Pensate che finezza e che coscienza dello spazio e del tempo invaso da una Presenza invincibile, prosegue e definisce il Papa, «nelle cappelle delle carceri potranno ottenere l’indulgenza, e ogni volta che passeranno per la porta della loro cella, rivolgendo il pensiero e la preghiera al Padre, possa questo gesto significare per loro il passaggio della Porta Santa, perché la misericordia di Dio, capace di trasformare i cuori, è anche in grado di trasformare le sbarre in esperienza di libertà».

E così, dopo che il Papa ha anche deciso «di concedere a tutti i sacerdoti per l’Anno Giubilare la facoltà di assolvere dal peccato di aborto quanti lo hanno procurato e pentiti di cuore ne chiedono il perdono», possiamo tutti comprendere la felicità silenziosa e immensa che passa di voce in voce. Mi dice ad esempio una collega: «Questa mattina ho ricevuto una lettera da una mia amica che c’entra niente con la Chiesa, Dio non è un suo problema, adesso è sulla cinquantina, non ha figli, l’unico che poteva avere lo abortì in gioventù, mi ha fatto piangere e respirare la gioia: sì, sono le donne, soprattutto le donne, che oggi sentono la grandezza di questo Papa; perché solo una donna che ha perso un figlio come l’ha perso la mia amica, adesso può intuire carnalmente che nelle parole del Papa c’è l’Amore in maiuscolo; c’è quel gesto di Cristo per quella donna che i farisei avrebbero ucciso, perché peccatrice, e invece Cristo le dice: “va’ nessuno ti ha condannata” e “io faccio nuove tutte le cose”».

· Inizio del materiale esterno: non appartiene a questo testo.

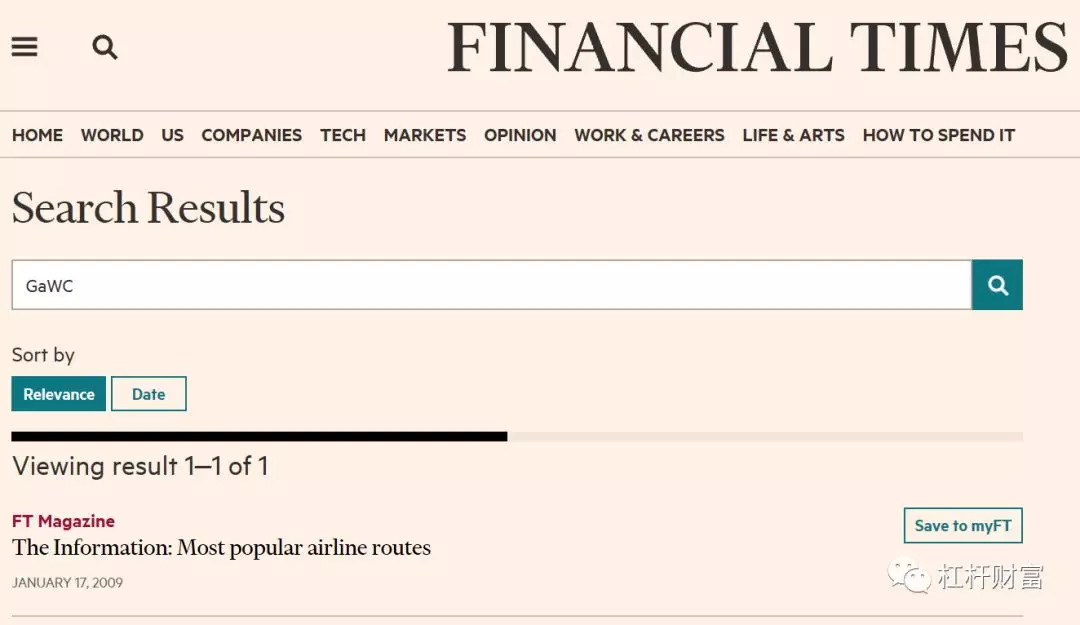Screen dimensions: 1080x625
Task: Click the header search magnifier icon
Action: 105,47
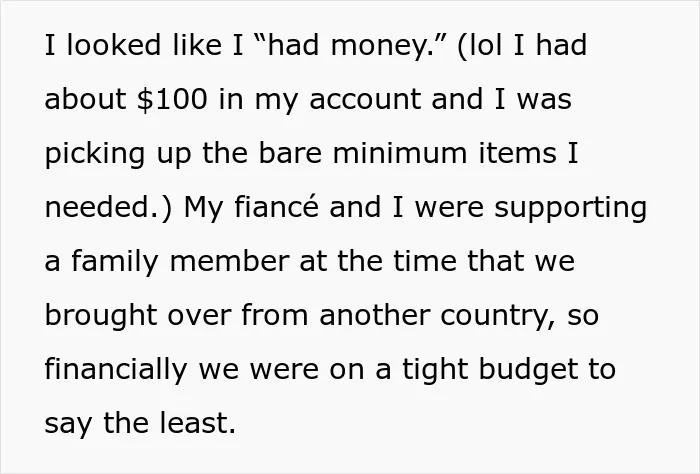The height and width of the screenshot is (474, 700).
Task: Click the word 'supporting' at line end
Action: (571, 209)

Ecco tutto. C’è la recessione, c’è il caos, c’è l’Isis alle porte, e sembra che mai il mondo sia stato tanto vigliacco e cattivo quanto lo è oggi. Ma dentro questo odio e questo “muso dentro”, questa muffa cattiva che pervade e ricopre il mondo, oggi si vede più chiaramente la Luce, e si sente sul serio “la carezza di Cristo” di cui parlò Enzo Jannacci quando passò tra noi il mistero tragico di Eluana Englaro.
Come ha scritto un nostro amico al direttore di Civiltà Cattolica don Antonio Spadaro, è proprio così, «credo che la lettera per il Giubileo esploda la luce di questo Pontificato che irrompe nel mondo devastato dalle potenze diaboliche e desertificanti come la sorgente di una vita nuova che fa rifiorire il deserto e annienta Satana. Tutto è grazia! Evviva il Papa Vicario di Cristo nel mondo!».